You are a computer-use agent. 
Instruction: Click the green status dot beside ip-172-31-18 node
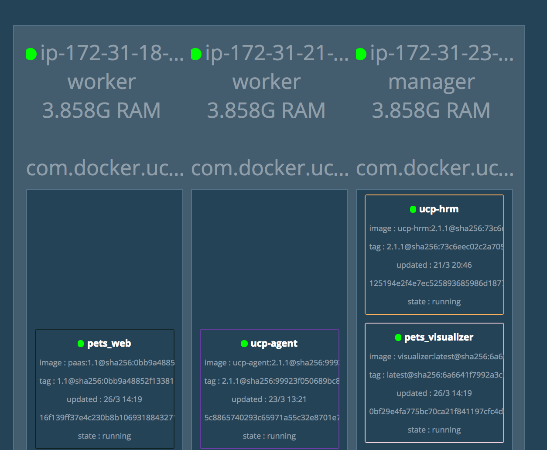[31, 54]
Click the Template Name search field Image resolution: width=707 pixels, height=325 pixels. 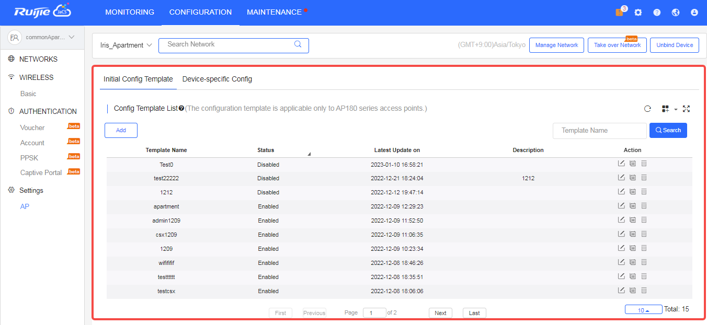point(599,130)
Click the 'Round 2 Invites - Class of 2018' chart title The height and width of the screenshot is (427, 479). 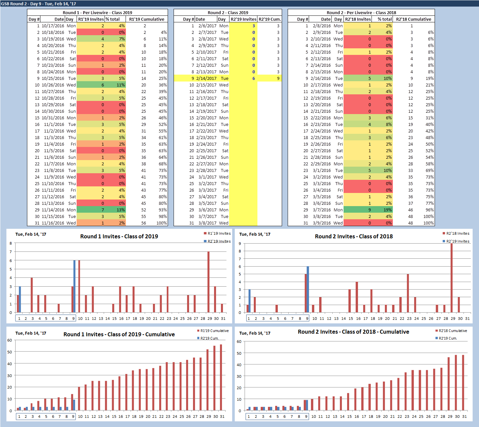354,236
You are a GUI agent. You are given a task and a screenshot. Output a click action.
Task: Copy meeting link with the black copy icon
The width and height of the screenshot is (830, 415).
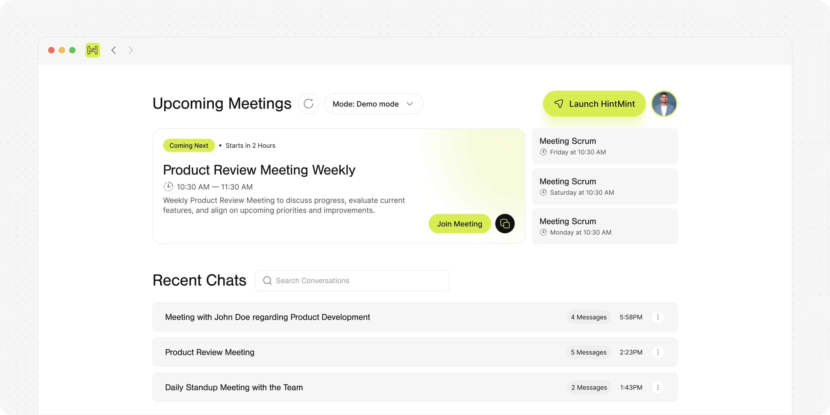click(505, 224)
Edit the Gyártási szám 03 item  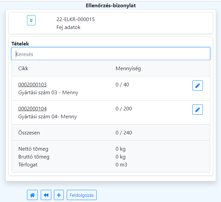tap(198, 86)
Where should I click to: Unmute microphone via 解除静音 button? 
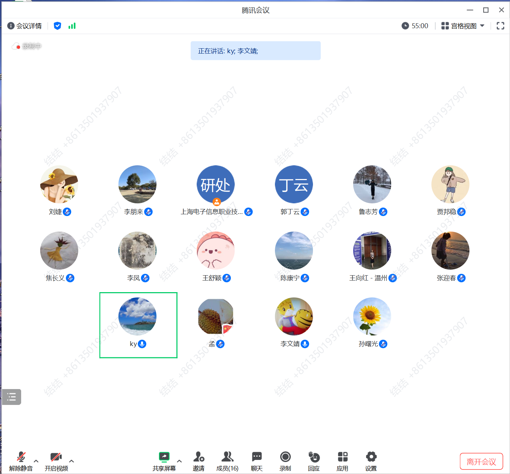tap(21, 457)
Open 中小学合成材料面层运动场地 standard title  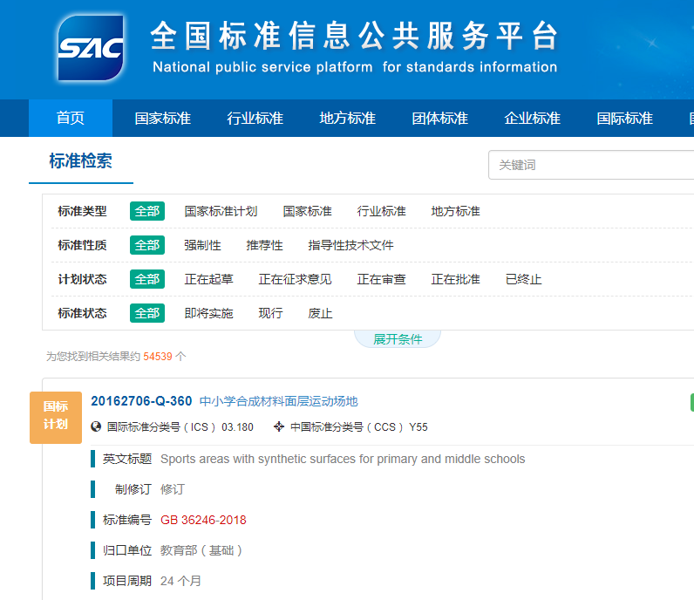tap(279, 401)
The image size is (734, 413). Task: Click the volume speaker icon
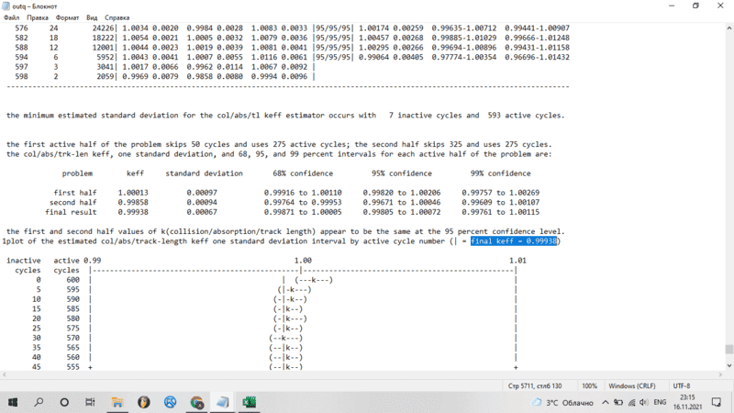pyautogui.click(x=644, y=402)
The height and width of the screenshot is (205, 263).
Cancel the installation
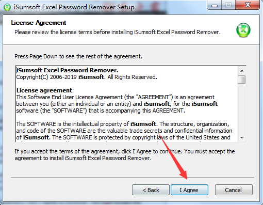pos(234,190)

(Exercise)
Please filter the entries for the word "agent" and copy the lines that have it.

(Answer)
You are a computer-use agent. 
You are a GUI agent. You are given a task and a screenshot. Output a click action.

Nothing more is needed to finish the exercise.